Many probabilistic models of interest in scientific computing and machine learning have expensive, black-box likelihoods that prevent the application of standard techniques for Bayesian inference, such as MCMC, which would require access to the gradient or a large number of likelihood evaluations. We introduce here a novel sample-efficient inference framework, Variational Bayesian Monte Carlo (VBMC). VBMC combines variational inference with Gaussian-process based, active-sampling Bayesian quadrature, using the latter to efficiently approximate the intractable integral in the variational objective. Our method produces both a nonparametric approximation of the posterior distribution and an approximate lower bound of the model evidence, useful for model selection. We demonstrate VBMC both on several synthetic likelihoods and on a neuronal model with data from real neurons. Across all tested problems and dimensions (up to $D = 10$), VBMC performs consistently well in reconstructing the posterior and the model evidence with a limited budget of likelihood evaluations, unlike other methods that work only in very low dimensions. Our framework shows great promise as a novel tool for posterior and model inference with expensive, black-box likelihoods.

Luigi Acerbi, Wei Ji Ma

Computational models in fields such as computational neuroscience are often evaluated via stochastic simulation or numerical approximation.
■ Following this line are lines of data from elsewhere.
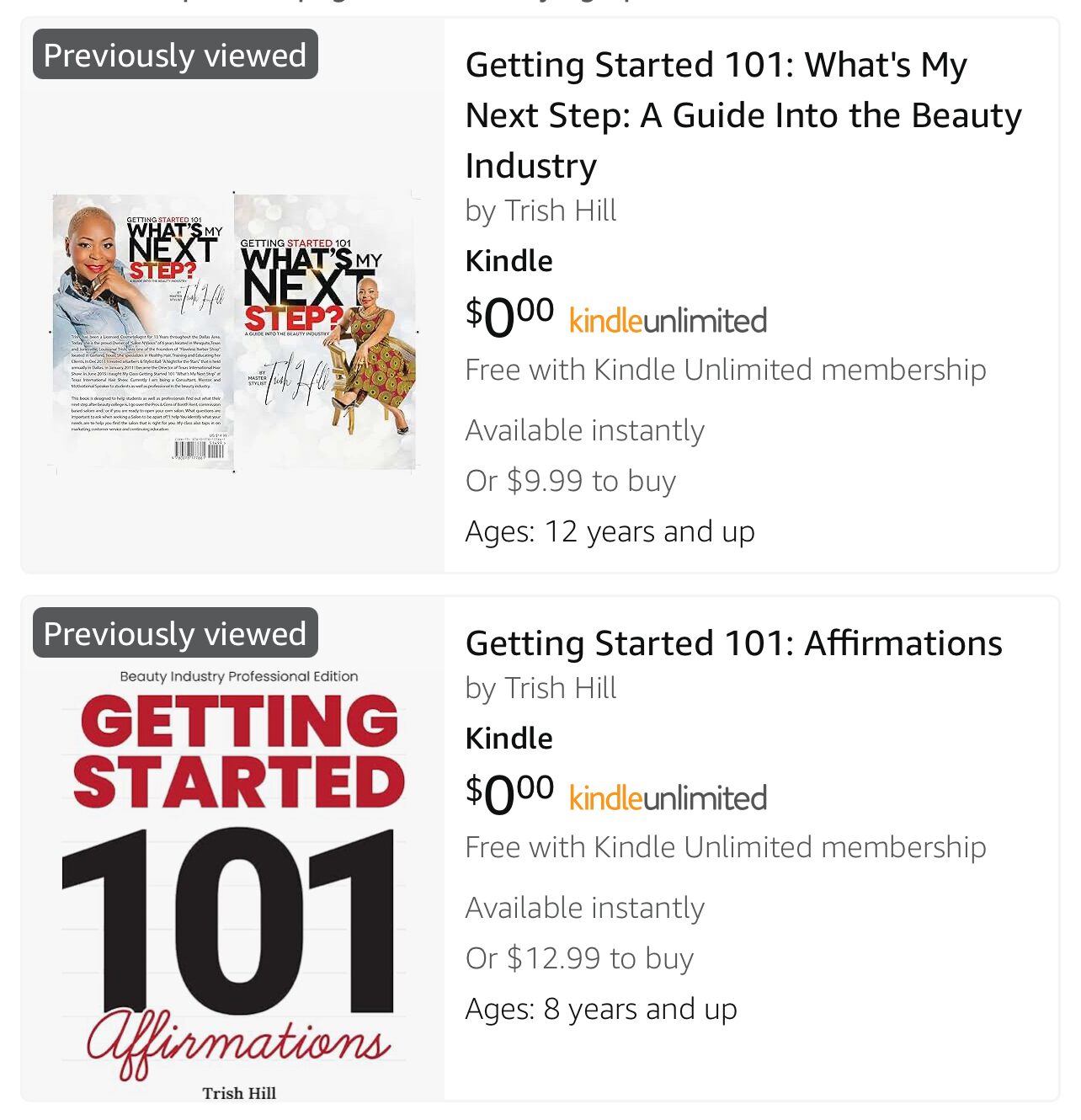The height and width of the screenshot is (1120, 1081).
Task: Open the Getting Started 101 Affirmations cover image
Action: click(x=234, y=876)
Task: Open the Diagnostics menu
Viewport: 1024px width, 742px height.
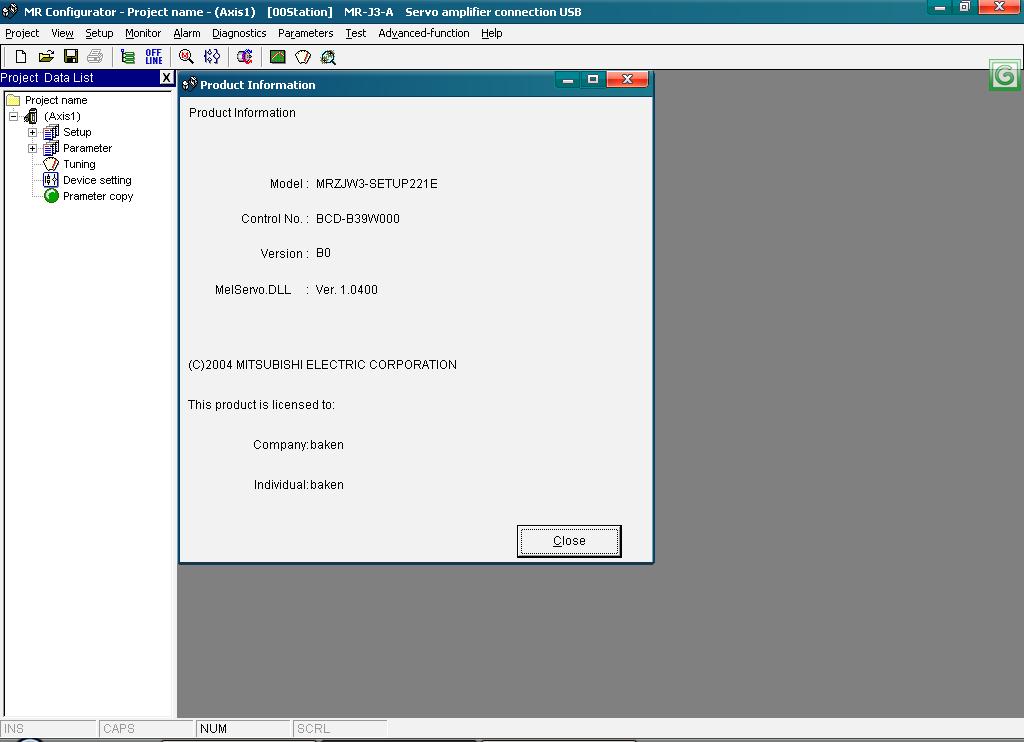Action: point(239,33)
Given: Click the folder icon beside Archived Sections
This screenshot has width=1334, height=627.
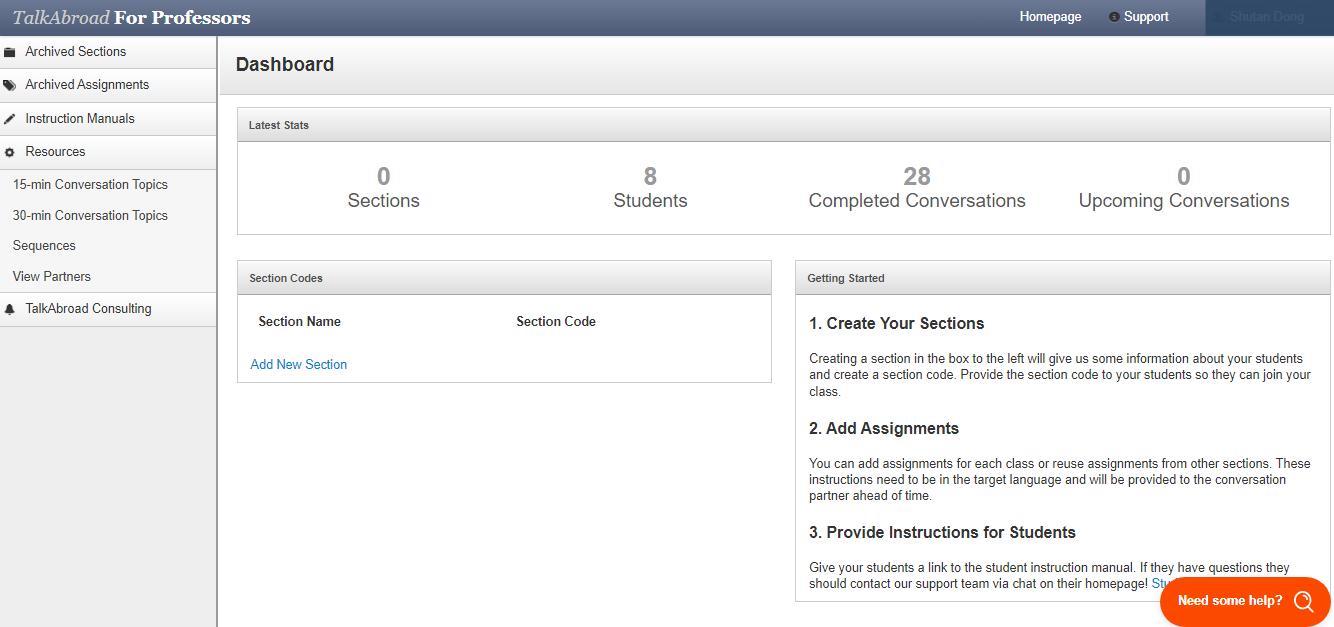Looking at the screenshot, I should [10, 52].
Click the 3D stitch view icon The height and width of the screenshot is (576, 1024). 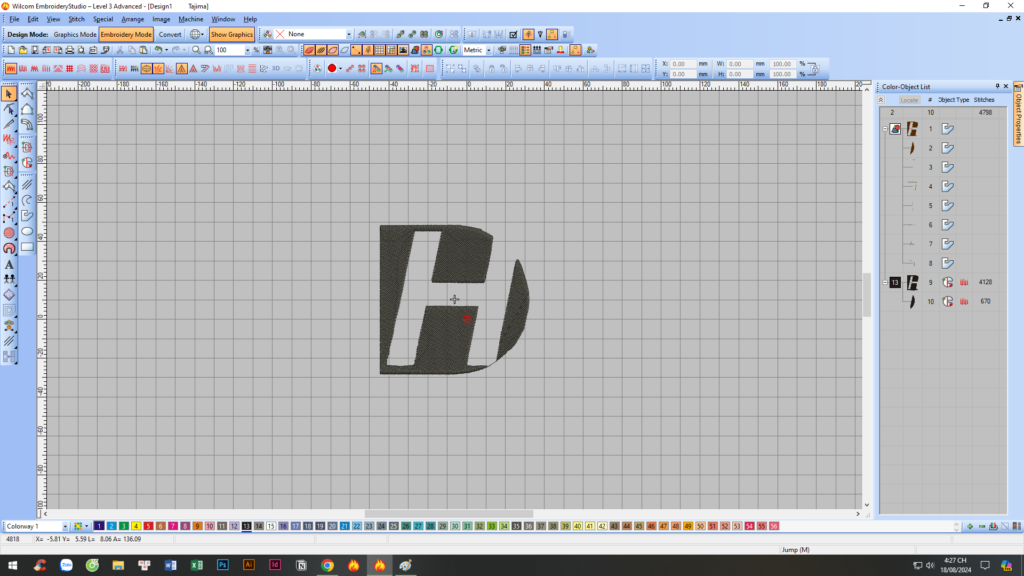(276, 69)
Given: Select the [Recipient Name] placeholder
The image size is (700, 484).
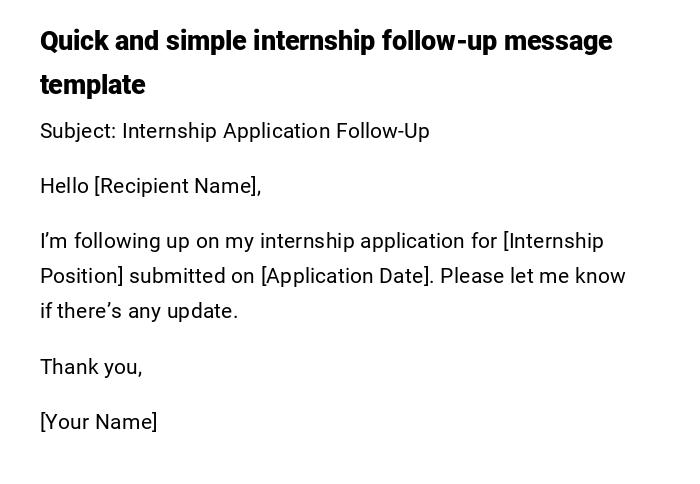Looking at the screenshot, I should 177,186.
Fitting these models implies a difficult optimization problem over complex, possibly noisy parameter landscapes. Bayesian optimization (BO) has been successfully applied to solving expensive black-box problems in engineering and machine learning. Here we explore whether BO can be applied as a general tool for model fitting. First, we present a novel hybrid BO algorithm, Bayesian adaptive direct search (BADS), that achieves competitive performance with an affordable computational overhead for the running time of typical models. We then perform an extensive benchmark of BADS vs. many common and state-of-the-art nonconvex, derivative-free optimizers, on a set of model-fitting problems with real data and models from six studies in behavioral, cognitive, and computational neuroscience. With default settings, BADS consistently finds comparable or better solutions than other methods, including `vanilla' BO, showing great promise for advanced BO techniques, and BADS in particular, as a general model-fitting tool.